61. The President and international sales division or regional office may have also constituted service PE in India for the year ending 31st March, 2002, if we treat the President and employees whose salary was reimbursed as “other personnel” who had performed services within that State for a related enterprise as defined in paragraph 1 of Article 9. Thus, at best service PE for the year ending 31st March, 2002 would have been created under Article 5(2)(l) but again there has not been thorough and detailed discussion on the nature and type of services rendered and determination on question of salary and whether the President and employees of Regional Office could be treated as ’employees or other personnel’ of the assessee.
62. The appellants had pleaded before the authorities and the Tribunal that prior to assessment year 2005-06 not even a single employee of the assessee ever visited India even for a short period and in 2005-06, two employees of e-Fund were transferred to e-Fund India and that the entire expenditure for these two employees were borne by e-Fund India. No employees were present in India after 2005-06. Presence of employees in India is relevant under Article 5(2)(l) but the said employees should furnish services within the contracting State.
These services should not be mere stewardship services. The Assessing Officer has recorded that employees were seconded to e- Fund India but the functions they performed and whether they performed functions and reported to e-Fund Corp/associated enterprise was not known or ascertained. This was not the correct way of determining and deciding whether service PE existed. Whether the seconded employees were performing stewardship services or were directly involved with the working operations was relevant. It is also not known whether the services were performed related to services provided to an associated enterprise in which case clause 5(2)(l)(ii) would be applicable. In the said situation, the question of attribution of income etc. would also arise.
63. Two employees of e-Fund Corp were deputed to e-Fund India in the assessment years 2005-06. The case of the assessee and e-Fund India is that they were deputed to look towards development of domestic work in India. Payment of these employees as per the Revenue to the extent of 25% was borne by e-Fund India and balance 75% was borne by e-Fund Corp. The Assessing Officer on this basis has observed that this reduced cost base of e-Fund India as remuneration was paid by e-Fund Corp and the said employees were at liberty to perform functions of e-Fund Corp even while working for e-Fund India. The response of the assessee as quoted in the assessment order was that e-Fund India, apart from export activities had also domestic business in India. This was evident from the return of income filed by e-Fund India where domestic income was computed separately as it was not eligible for deduction under Section 10A of the Act. Copy of the return was furnished. It was further stated that cost of personnel seconded in India was fully borne by e-Fund India i.e. 100% of the salary paid to the said employees seconded to India were debited to profit and loss accounts. 75% of the salary component was paid abroad by e-Fund Corp but the same was reimbursed by e-Fund India. This was in accordance with and permitted under the Indian Exchange Control Regulations. It was further stated that the Assessing Officer was wrong in assuming that the two seconded employees were at liberty to function for e-Fund Corp while they were working for e-Fund India. The seconded employees were working under the control and supervision of e-Fund India. The Assessing Officer thereupon has not commented on the reply of the assessee, though he has recorded comments in respect of replies to other issues raised by him (see paragraph 7 of the assessment order). The aforesaid factual assertion made by the assessee, therefore, was not negated or questioned by the Assessing Officer.

▸ **Dataset excerpt**
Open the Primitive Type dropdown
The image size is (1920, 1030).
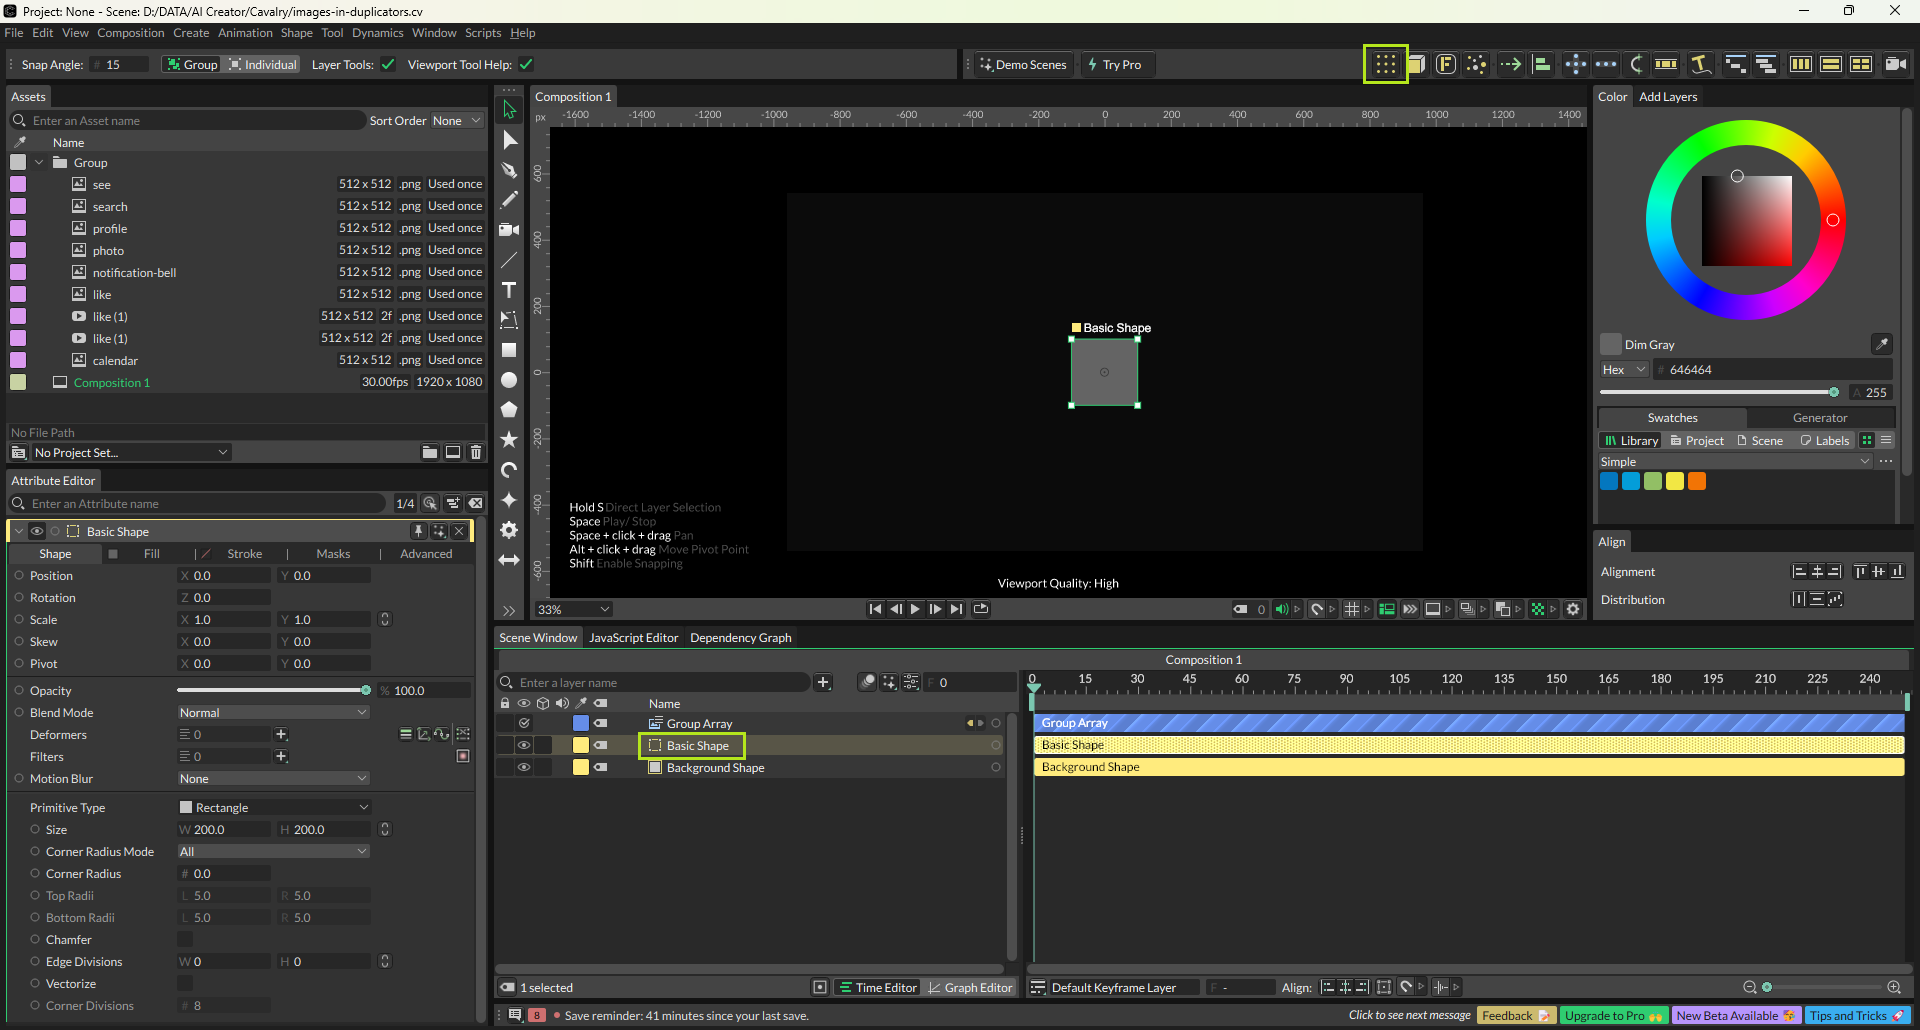[273, 808]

▸ **Written request 1**
Decide whether each statement below agrees with the judgment excerpt on e-Fund's service PE. Answer yes or no for each and quote the words of the excerpt that settle it.
(a) As per the Revenue, e-Fund India bore 25% of the payment of the two employees deputed to it.
(b) The Assessing Officer rejected the assessee's reply that the seconded employees worked under e-Fund India's control.
(c) The appellants said that employees were still present in India after 2005-06.
▸ **Written request 2**
Reproduce word for word the part of the judgment excerpt on e-Fund's service PE that runs from "62. The appellants" up to and including "the contracting State.".

▸ **Exercise response 1**
(a) Yes: "Payment of these employees as per the Revenue to the extent of 25% was borne by e-Fund India"
(b) No: "The aforesaid factual assertion made by the assessee, therefore, was not negated or questioned by the Assessing Officer."
(c) No: "No employees were present in India after 2005-06."

▸ **Exercise response 2**
62. The appellants had pleaded before the authorities and the Tribunal that prior to assessment year 2005-06 not even a single employee of the assessee ever visited India even for a short period and in 2005-06, two employees of e-Fund were transferred to e-Fund India and that the entire expenditure for these two employees were borne by e-Fund India. No employees were present in India after 2005-06. Presence of employees in India is relevant under Article 5(2)(l) but the said employees should furnish services within the contracting State.